TASK DETAILS
Transcribe every record exactly as it appears.

---------- DATA SUPPLIED

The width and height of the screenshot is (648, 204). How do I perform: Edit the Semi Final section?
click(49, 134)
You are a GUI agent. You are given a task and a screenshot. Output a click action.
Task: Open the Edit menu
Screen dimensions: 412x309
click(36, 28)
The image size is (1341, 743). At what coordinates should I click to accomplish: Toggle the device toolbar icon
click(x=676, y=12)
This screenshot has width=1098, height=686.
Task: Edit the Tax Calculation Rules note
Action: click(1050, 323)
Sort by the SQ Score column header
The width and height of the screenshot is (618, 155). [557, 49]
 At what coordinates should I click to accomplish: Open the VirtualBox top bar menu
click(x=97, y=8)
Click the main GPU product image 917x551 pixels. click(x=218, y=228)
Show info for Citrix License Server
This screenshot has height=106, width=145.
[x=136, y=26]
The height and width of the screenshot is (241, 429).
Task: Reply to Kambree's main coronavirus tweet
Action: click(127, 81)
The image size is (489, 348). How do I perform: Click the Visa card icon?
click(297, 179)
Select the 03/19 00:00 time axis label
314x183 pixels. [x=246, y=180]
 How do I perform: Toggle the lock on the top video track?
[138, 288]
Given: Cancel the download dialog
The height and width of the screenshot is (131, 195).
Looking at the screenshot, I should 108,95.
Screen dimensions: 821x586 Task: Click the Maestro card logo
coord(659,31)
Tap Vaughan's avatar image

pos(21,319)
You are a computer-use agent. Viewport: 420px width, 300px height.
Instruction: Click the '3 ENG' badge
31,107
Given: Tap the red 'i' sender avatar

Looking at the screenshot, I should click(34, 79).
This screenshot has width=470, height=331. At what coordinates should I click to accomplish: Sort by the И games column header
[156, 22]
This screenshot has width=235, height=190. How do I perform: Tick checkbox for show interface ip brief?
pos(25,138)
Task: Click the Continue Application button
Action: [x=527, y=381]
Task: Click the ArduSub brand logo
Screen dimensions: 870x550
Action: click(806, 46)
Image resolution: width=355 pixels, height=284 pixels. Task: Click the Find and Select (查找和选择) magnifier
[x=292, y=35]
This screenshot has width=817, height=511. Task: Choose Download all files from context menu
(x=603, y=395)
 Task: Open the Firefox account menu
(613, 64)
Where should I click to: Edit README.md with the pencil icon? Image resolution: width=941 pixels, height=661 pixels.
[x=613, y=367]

--------------------

RESPONSE BOX
The width and height of the screenshot is (648, 204). How do I perform: Edit the Semi Final section?
click(49, 134)
You are a GUI agent. You are given a task and a screenshot. Output a click action.
Task: Open the Edit menu
Screen dimensions: 412x309
click(36, 28)
The image size is (1341, 743). At what coordinates should I click to accomplish: Toggle the device toolbar icon
click(x=676, y=12)
This screenshot has width=1098, height=686.
Task: Edit the Tax Calculation Rules note
Action: click(1050, 323)
Sort by the SQ Score column header
The width and height of the screenshot is (618, 155). [557, 49]
 At what coordinates should I click to accomplish: Open the VirtualBox top bar menu
click(x=97, y=8)
Click the main GPU product image 917x551 pixels. click(x=218, y=228)
Show info for Citrix License Server
This screenshot has height=106, width=145.
[x=136, y=26]
The height and width of the screenshot is (241, 429).
Task: Reply to Kambree's main coronavirus tweet
Action: click(127, 81)
The image size is (489, 348). How do I perform: Click the Visa card icon?
click(297, 179)
Select the 03/19 00:00 time axis label
314x183 pixels. [x=246, y=180]
 How do I perform: Toggle the lock on the top video track?
[138, 288]
Given: Cancel the download dialog
The height and width of the screenshot is (131, 195).
Looking at the screenshot, I should 108,95.
Screen dimensions: 821x586 Task: Click the Maestro card logo
coord(659,31)
Tap Vaughan's avatar image

pos(21,319)
You are a computer-use agent. Viewport: 420px width, 300px height.
Instruction: Click the '3 ENG' badge
31,107
Given: Tap the red 'i' sender avatar

Looking at the screenshot, I should click(34, 79).
This screenshot has width=470, height=331. At what coordinates should I click to accomplish: Sort by the И games column header
[156, 22]
This screenshot has width=235, height=190. How do I perform: Tick checkbox for show interface ip brief?
pos(25,138)
Task: Click the Continue Application button
Action: [x=527, y=381]
Task: Click the ArduSub brand logo
Screen dimensions: 870x550
Action: click(806, 46)
Image resolution: width=355 pixels, height=284 pixels. Task: Click the Find and Select (查找和选择) magnifier
[x=292, y=35]
This screenshot has width=817, height=511. Task: Choose Download all files from context menu
(x=603, y=395)
 Task: Open the Firefox account menu
(613, 64)
Where should I click to: Edit README.md with the pencil icon? Image resolution: width=941 pixels, height=661 pixels.
[x=613, y=367]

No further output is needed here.